Layoffs and termination of employees in China during COVID-19

Under the PRC law, a company may end its employment relationship with an employee by terminating the employee’s employment contract in accordance with the ECL, which stipulates certain conditions based on which a company may terminate an employment contract. For example, a company may terminate an employment contract if the employee commits gross misconduct, in which case the company should proactively conduct an investigation to determine if the employee’s misconduct is a terminable offense under company policies and pursuant to the ECL.2 Also, if the employer has delegated work that can be completed by the employee notwithstanding the flexible arrangement for the employee to work remotely as a disease control measure, the employer may terminate the employment relationship in accordance with company policies if the employee refuses to perform work.
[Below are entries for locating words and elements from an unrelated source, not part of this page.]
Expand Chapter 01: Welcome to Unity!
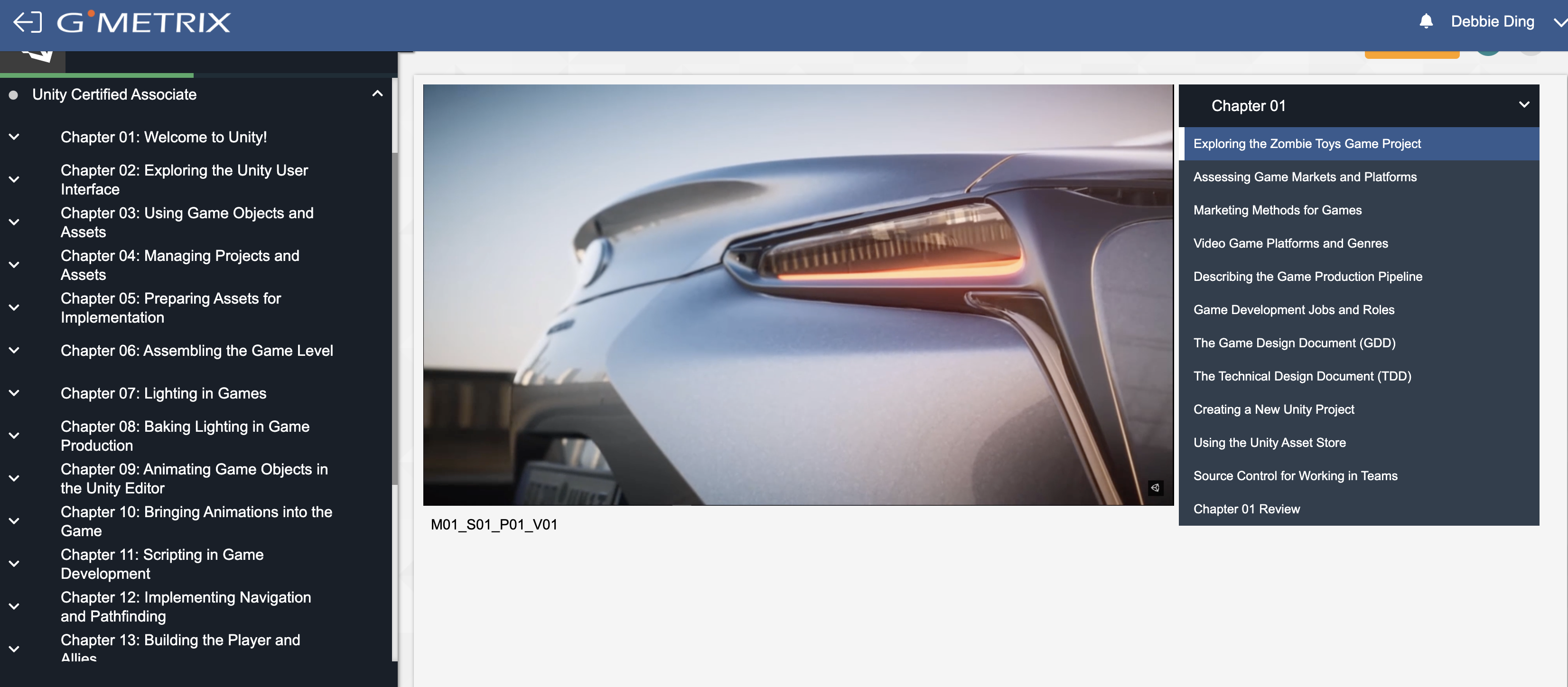1568x687 pixels. (x=14, y=137)
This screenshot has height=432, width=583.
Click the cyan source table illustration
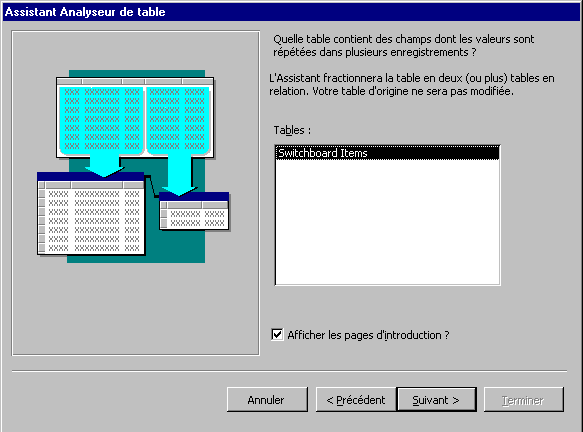(x=135, y=117)
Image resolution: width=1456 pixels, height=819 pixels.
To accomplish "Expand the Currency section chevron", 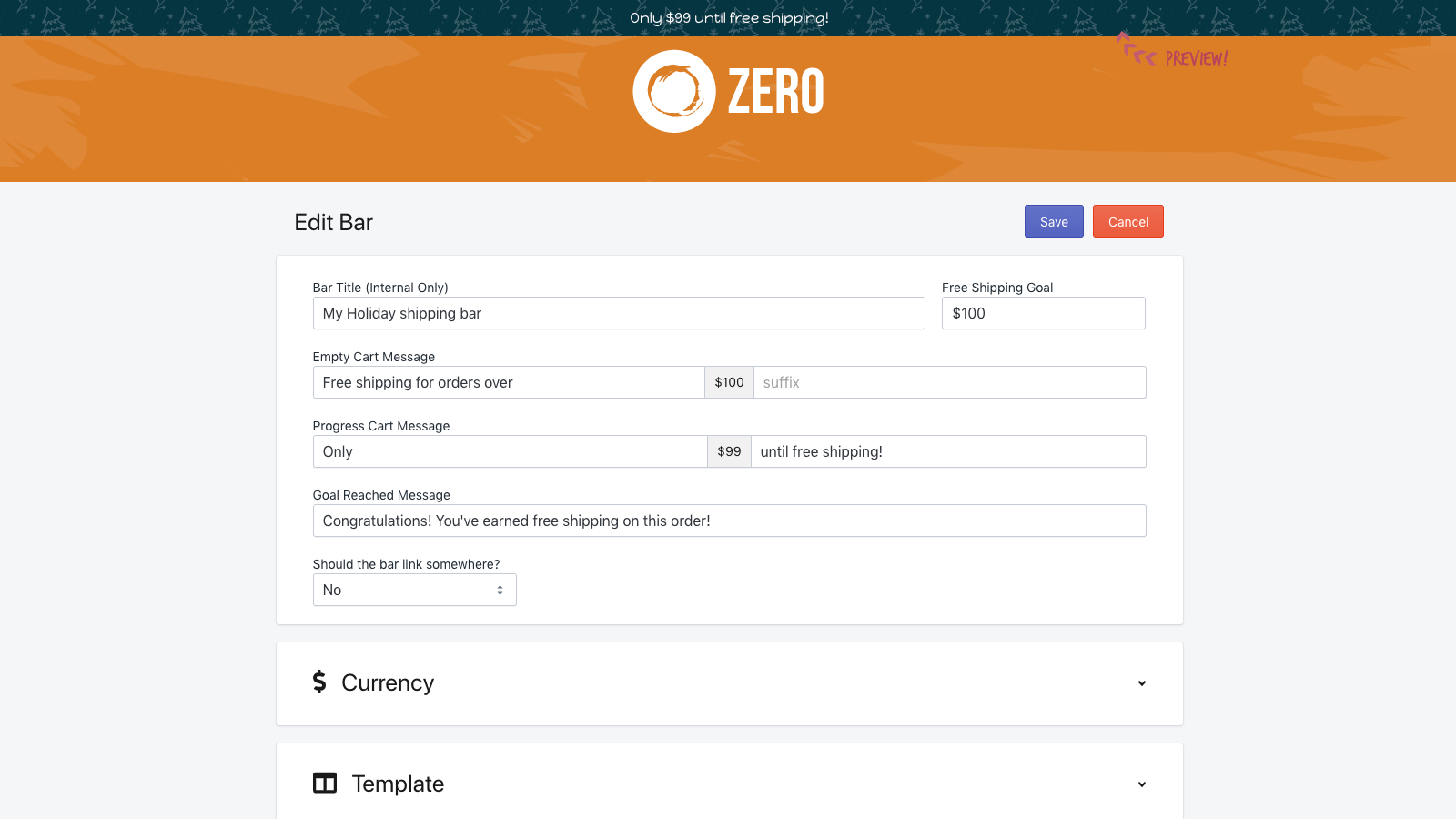I will click(x=1141, y=683).
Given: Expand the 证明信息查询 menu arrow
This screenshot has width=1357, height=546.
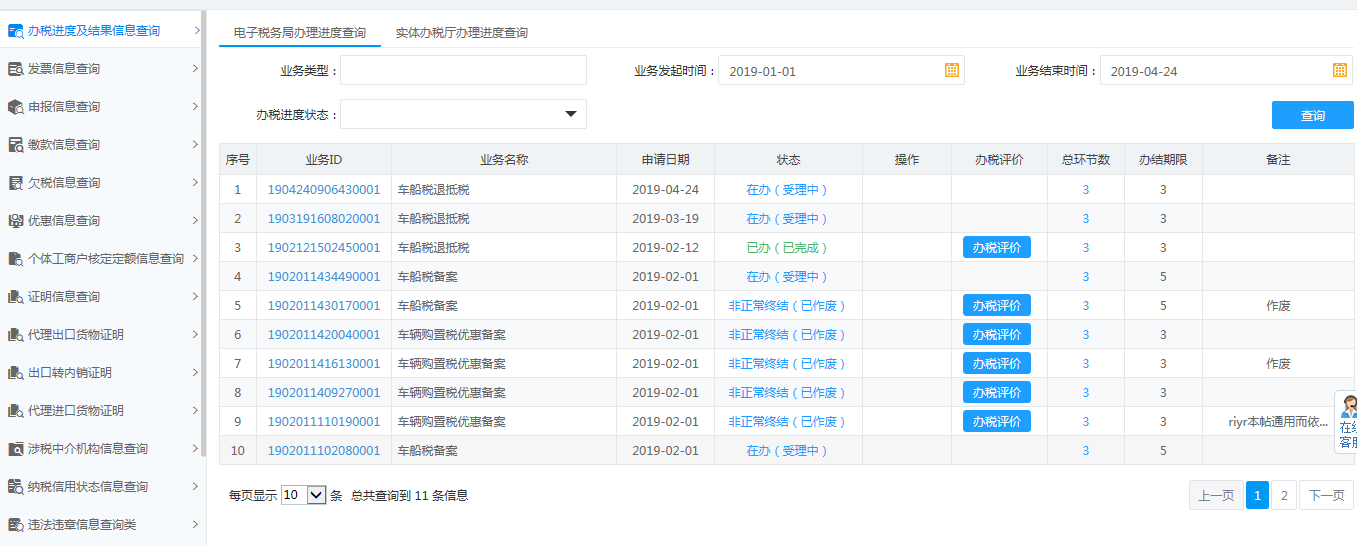Looking at the screenshot, I should pos(195,297).
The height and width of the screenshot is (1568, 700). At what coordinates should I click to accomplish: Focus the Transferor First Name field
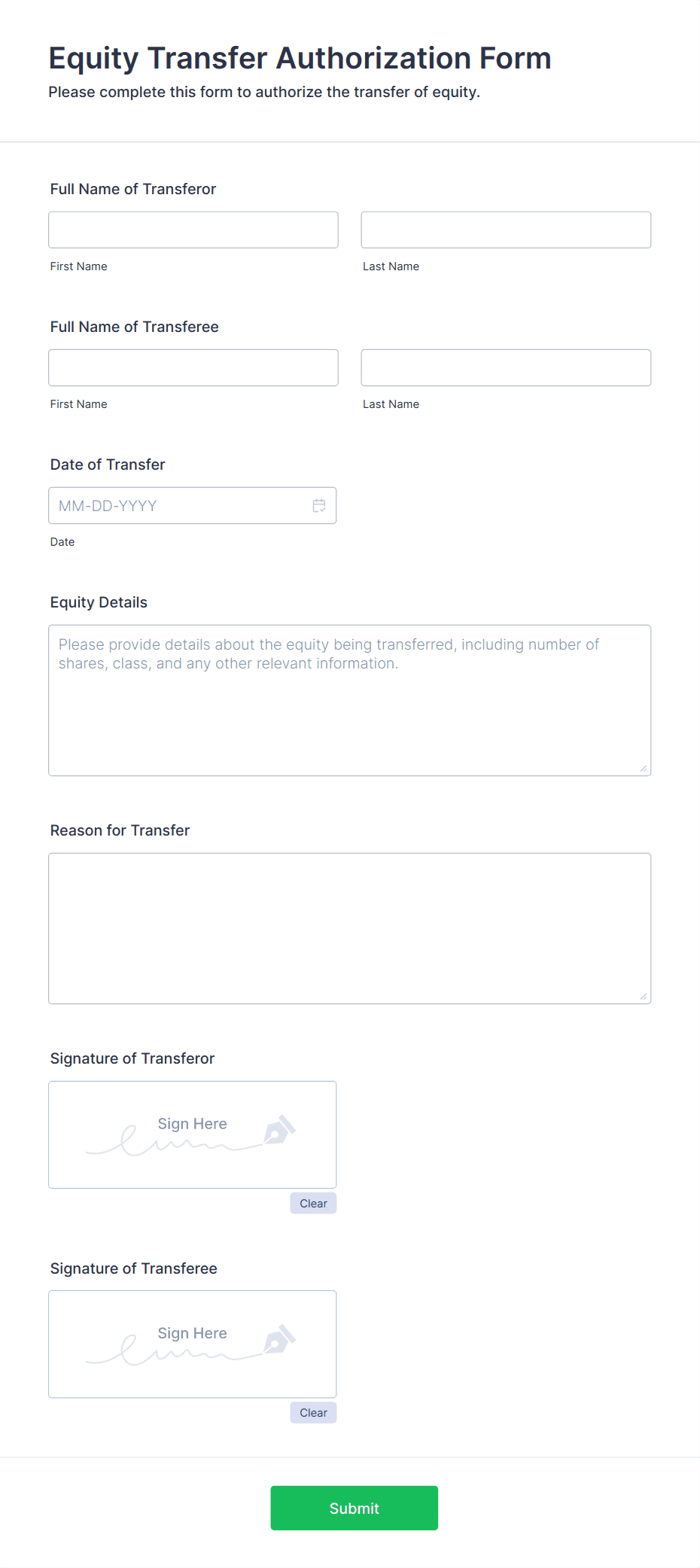(x=193, y=230)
Furthermore, if the employee is found to have committed a criminal offense in connection with their refusal to be quarantined or to receive treatment for COVID-19, or for intentionally spreading COVID-19 to endanger the public, or otherwise refusing to cooperate with the government’s disease control measures, the employer may terminate the employment contract in accordance with the ECL.3 For the purpose of this client alert, we focus on (1) termination of an individual employment contract due to a major change in the objective economic conditions that makes it impossible for the parties to perform the employment contract, and (2) mass layoff due to difficulties in operations, dissolution or bankruptcy, or a major change in the objective economic conditions related to COVID-19.